Big-endian, little-endian and sizeof() in different systems

Discussion in 'C++' started by Javier, Jun 15, 2007.

  1. Javier

    Javier Guest

    Hello people,
    I'm recoding a library that made a few months ago, and now that I'm
    reading what I wrote I have some questions.

    My program reads black and white images from a bitmap (BMP 24bpp
    without compression). It has it's words and dwords stored in little-
    endian, so I do a conversion to big-endian when reading full words or
    dwords.
    I have done this because my system is big-endian.
    But now... what if one compiles the library in a little-endian system?

    And... I use char (which I have readed that is equal to unsigned short
    int) as 'byte'.
    And this is the other question: is sizeof(char) a 'byte' always?
    How can I define byte, word and dword (8, 16, 32 bits) without making
    the asumption that are sizeof(char) is a byte (8 bits).

    Thanks.
     
    Javier, Jun 15, 2007
    #1
    1. Advertising

  2. Javier

    dasjotre Guest

    On 15 Jun, 14:57, Javier <> wrote:
    > Hello people,
    > I'm recoding a library that made a few months ago, and now that I'm
    > reading what I wrote I have some questions.
    >
    > My program reads black and white images from a bitmap (BMP 24bpp
    > without compression). It has it's words and dwords stored in little-
    > endian, so I do a conversion to big-endian when reading full words or
    > dwords.


    hton and ntoh, mostly used in networking.

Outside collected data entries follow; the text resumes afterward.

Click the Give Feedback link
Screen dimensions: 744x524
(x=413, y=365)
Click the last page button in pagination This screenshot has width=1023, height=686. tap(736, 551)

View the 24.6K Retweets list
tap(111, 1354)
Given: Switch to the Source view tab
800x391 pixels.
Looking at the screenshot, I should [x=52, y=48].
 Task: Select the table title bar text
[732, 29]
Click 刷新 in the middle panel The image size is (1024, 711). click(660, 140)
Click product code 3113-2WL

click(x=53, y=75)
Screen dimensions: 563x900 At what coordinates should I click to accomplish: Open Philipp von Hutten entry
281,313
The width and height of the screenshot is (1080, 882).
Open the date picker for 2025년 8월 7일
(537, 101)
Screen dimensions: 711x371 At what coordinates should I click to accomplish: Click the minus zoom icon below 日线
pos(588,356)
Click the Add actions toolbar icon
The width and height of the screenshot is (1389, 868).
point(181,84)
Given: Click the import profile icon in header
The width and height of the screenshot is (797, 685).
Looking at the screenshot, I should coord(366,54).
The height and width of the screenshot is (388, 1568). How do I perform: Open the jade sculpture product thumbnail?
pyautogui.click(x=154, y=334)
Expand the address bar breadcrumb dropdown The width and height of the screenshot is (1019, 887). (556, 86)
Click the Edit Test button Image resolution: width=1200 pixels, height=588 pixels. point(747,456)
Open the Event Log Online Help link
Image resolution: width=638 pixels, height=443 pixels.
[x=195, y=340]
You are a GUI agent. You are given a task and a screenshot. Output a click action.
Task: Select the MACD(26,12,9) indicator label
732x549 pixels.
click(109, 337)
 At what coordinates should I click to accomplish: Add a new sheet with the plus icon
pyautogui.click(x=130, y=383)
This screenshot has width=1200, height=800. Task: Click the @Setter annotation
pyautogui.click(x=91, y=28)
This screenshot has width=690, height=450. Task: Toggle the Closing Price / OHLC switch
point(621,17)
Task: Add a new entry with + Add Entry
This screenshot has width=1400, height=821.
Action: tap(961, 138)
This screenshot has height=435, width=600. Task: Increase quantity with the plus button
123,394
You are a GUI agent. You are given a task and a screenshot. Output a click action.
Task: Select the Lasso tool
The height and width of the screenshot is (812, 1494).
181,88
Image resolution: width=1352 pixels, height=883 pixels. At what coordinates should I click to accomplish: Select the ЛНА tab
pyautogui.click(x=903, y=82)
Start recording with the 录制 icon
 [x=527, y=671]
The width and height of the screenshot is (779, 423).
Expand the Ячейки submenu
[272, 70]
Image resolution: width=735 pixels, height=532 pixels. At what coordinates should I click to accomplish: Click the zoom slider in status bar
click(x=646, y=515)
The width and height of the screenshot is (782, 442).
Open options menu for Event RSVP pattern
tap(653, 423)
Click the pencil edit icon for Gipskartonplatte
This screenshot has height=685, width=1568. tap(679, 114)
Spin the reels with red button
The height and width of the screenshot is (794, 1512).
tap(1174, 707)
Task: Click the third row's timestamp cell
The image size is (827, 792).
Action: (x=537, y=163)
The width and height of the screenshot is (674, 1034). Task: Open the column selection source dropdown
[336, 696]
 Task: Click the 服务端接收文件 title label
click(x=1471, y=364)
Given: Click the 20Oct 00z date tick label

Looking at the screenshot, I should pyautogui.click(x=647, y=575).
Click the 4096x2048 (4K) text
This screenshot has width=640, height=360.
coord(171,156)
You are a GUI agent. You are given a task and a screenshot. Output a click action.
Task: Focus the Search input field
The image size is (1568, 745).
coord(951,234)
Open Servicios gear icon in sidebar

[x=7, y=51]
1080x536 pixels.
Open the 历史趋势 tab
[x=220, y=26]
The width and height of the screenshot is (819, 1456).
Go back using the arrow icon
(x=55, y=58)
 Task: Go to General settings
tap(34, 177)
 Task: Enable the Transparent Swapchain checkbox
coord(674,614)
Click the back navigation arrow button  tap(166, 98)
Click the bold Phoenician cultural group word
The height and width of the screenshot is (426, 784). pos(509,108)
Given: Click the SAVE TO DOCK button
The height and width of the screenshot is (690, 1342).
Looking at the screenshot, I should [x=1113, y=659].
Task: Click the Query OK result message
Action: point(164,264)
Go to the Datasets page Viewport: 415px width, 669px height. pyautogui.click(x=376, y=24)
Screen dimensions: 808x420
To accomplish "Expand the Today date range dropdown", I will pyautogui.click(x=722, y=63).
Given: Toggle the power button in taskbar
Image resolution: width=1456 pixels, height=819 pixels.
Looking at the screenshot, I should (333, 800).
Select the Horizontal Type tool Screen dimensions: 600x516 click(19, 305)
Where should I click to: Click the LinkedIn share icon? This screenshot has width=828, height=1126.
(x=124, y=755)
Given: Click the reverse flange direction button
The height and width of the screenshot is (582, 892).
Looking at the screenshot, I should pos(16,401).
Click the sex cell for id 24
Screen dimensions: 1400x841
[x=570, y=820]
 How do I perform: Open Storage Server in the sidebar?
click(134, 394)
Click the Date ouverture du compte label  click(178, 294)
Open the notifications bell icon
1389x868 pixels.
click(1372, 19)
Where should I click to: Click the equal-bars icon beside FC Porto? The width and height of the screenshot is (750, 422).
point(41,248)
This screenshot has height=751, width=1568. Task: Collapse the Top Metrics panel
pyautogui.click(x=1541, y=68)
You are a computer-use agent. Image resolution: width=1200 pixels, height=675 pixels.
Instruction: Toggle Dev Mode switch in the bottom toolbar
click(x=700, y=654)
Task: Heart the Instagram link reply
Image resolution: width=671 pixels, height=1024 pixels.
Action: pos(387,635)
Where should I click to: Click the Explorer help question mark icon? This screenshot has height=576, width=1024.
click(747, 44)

    > I have done this because my system is big-endian.
    > But now... what if one compiles the library in a little-endian system?


    if you use hton and ntoh when reading the files you will have no
    problem.

    > And... I use char (which I have readed that is equal to unsigned short
    > int) as 'byte'.
    > And this is the other question: is sizeof(char) a 'byte' always?
    > How can I define byte, word and dword (8, 16, 32 bits) without making
    > the asumption that are sizeof(char) is a byte (8 bits).
    >


    sizeof(char) is always 1.
    you could use stdint.h
    it s C header (boost has cstdint.hpp too)
    if defines fixed width types
    like intXX_t where XX is number of bits

    regards

    DS
     
    dasjotre, Jun 15, 2007
    #2
    1. Advertising

  3. Javier

    Andre Kostur Guest

    Javier <> wrote in news:1181915876.026011.283520
    @q66g2000hsg.googlegroups.com:

    > Hello people,
    > I'm recoding a library that made a few months ago, and now that I'm
    > reading what I wrote I have some questions.
    >
    > My program reads black and white images from a bitmap (BMP 24bpp
    > without compression). It has it's words and dwords stored in little-
    > endian, so I do a conversion to big-endian when reading full words or
    > dwords.
    > I have done this because my system is big-endian.
    > But now... what if one compiles the library in a little-endian system?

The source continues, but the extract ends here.